## Task prompt:
Repeat the data with "center point" swapped for "midpoint" and everything else left unchanged. Leave the pictures out of your answer.

## Provided entries:
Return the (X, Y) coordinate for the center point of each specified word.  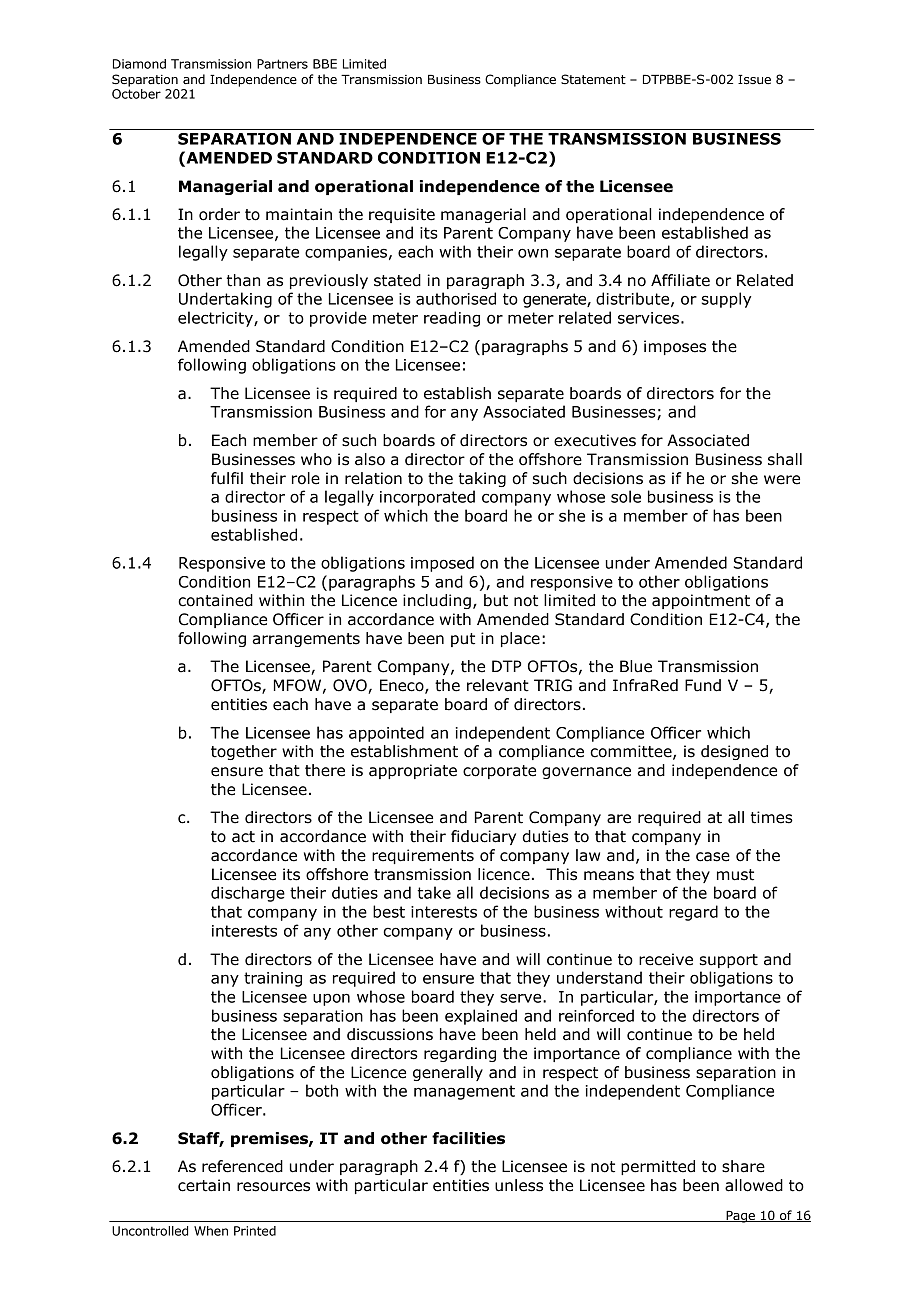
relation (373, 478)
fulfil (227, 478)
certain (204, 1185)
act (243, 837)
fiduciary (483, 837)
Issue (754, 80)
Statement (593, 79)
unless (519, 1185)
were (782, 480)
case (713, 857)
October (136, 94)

## The solution:
Return the (X, Y) coordinate for the midpoint of each specified word.  
relation (373, 478)
fulfil (227, 478)
certain (204, 1185)
act (243, 837)
fiduciary (483, 837)
Issue (754, 80)
Statement (593, 79)
unless (519, 1185)
were (782, 480)
case (713, 857)
October (136, 94)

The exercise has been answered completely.